Il y a de nombreuses années, lors d'un atelier de presse dans un pays arabe d'Asie, après une journée bien remplie, j'ai eu une discussion agréable avec des collègues de différents pays arabes, et la conversation portait sur le football, sur les priorités de soutien pour chacun des participants aux tournois internationaux !

Malgré le ton léger des dialogues et des discussions, mon opinion a paru étrange aux personnes présentes, car j'avais placé mon soutien à l'équipe nationale de n'importe quel pays africain avant celui de n'importe quel pays arabe lors des Coupes du monde, et comme je l'avais dit à l'époque, “ l'Afrique d'abord ”.

Ces discussions humoristiques exprimaient véritablement mon admiration et mon amour pour le continent africain, où toutes mes tentatives de reportages journalistiques avaient échoué. Pendant plus de vingt ans, à voyager entre les pays d'Europe occidentale et orientale, l'Asie et trois pays arabes d'Afrique du Nord, je n'étais pas parvenu à réaliser un voyage qui comble mon désir d'explorer un autre monde et de découvrir une vie plus simple et plus spontanée.

Finalement, en 2019, j'ai pris la décision de me lancer et de voyager en République d'Afrique du Sud, espérant que ce voyage compenserait largement mes visites dans la plupart des pays du continent africain.
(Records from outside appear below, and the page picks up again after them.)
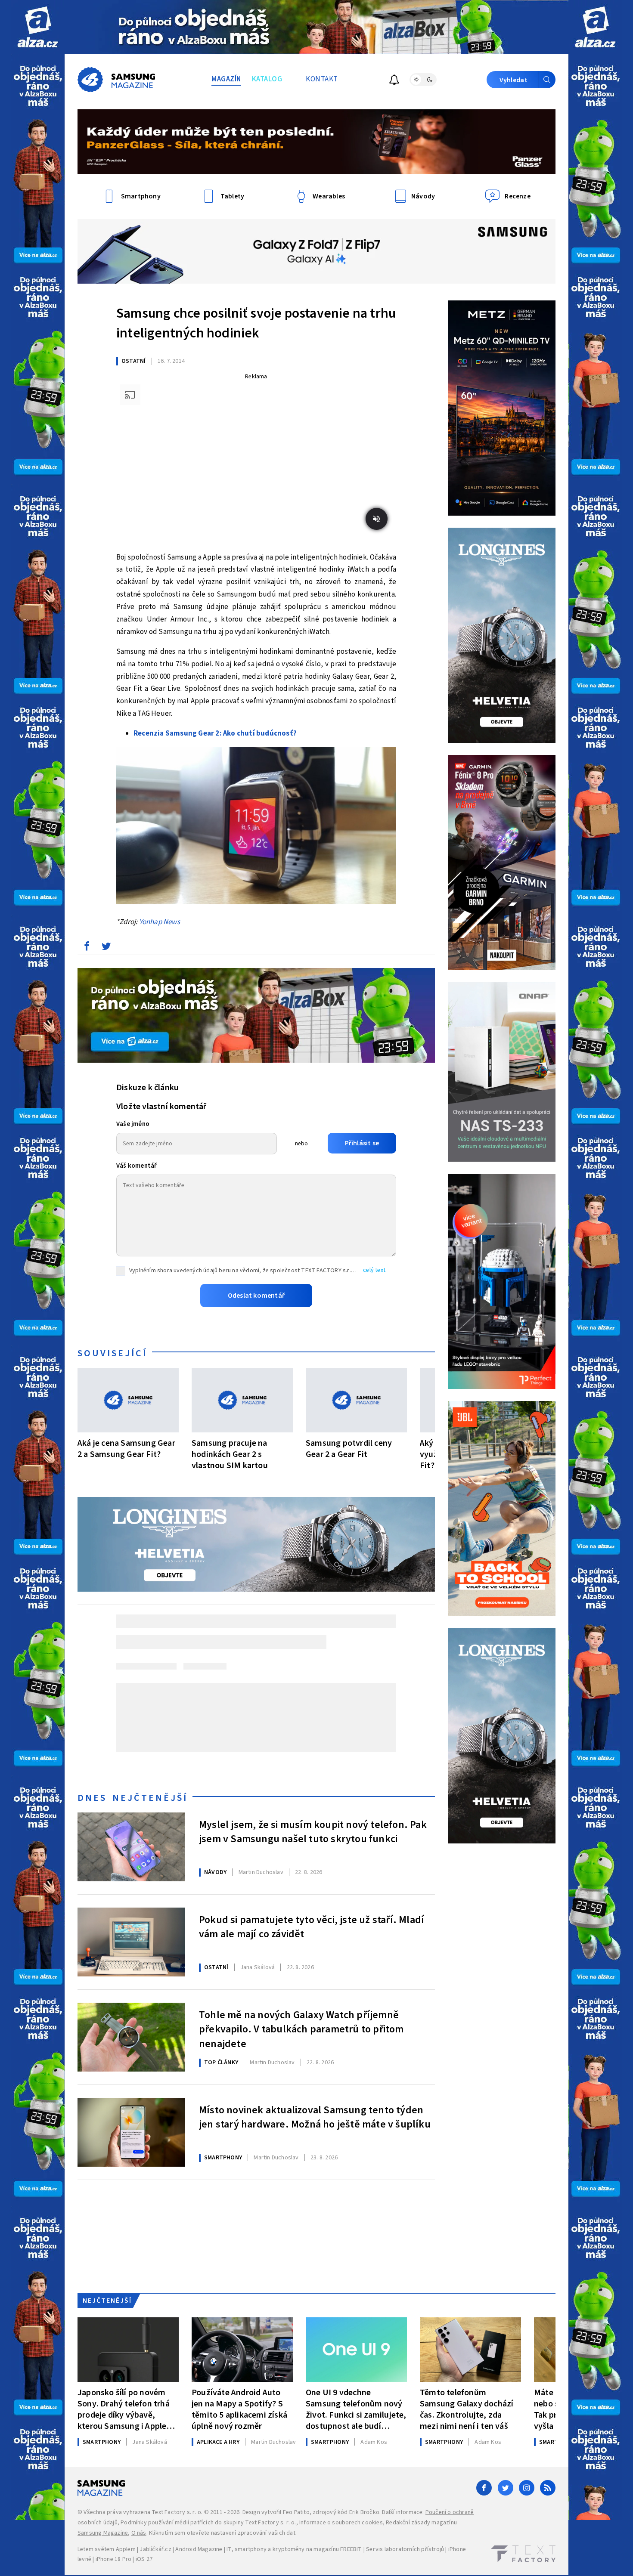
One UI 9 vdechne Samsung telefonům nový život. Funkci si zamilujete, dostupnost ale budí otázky (356, 2409)
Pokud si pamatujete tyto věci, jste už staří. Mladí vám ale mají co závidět (311, 1927)
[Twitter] (505, 2488)
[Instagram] (526, 2488)
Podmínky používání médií (155, 2522)
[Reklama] (38, 27)
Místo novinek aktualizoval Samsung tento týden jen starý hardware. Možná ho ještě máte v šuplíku (315, 2117)
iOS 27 (144, 2559)
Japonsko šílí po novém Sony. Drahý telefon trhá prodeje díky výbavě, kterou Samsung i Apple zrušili (124, 2409)
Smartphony (223, 2158)
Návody (215, 1872)
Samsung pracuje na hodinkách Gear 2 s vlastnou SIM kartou (230, 1454)
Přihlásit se (362, 1143)
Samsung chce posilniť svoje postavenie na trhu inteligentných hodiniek (256, 323)
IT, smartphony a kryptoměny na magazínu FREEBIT (294, 2549)
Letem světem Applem (107, 2549)
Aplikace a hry (218, 2442)
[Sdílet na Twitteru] (106, 948)
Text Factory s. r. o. (177, 2512)
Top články (221, 2062)
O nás (138, 2533)
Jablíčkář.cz (155, 2549)
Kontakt (322, 79)
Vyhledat (514, 80)
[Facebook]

Ce fut chose faite, et je me suis trouvé impressionné par ce géant à tous égards, impression que j'ai résumée à l'époque dans un article de presse intitulé : “ Un continent dans un pays “.

Mon voyage en Afrique du Sud fut – et demeure – une expérience unique parmi tous mes déplacements à travers le monde. C’est peut-être le seul, avec celui au Rwanda, à avoir réussi à modifier le regard que le monde porte sur notre continent, un continent unique, capable de développement et de progrès, et qui peut se défaire des erreurs du passé. Dès lors, l’espoir est grand de voir l’Afrique retrouver sa place de puissance économique mondiale grâce à la coopération de tous ses pays. Seuls la volonté politique et une planification rigoureuse font encore défaut.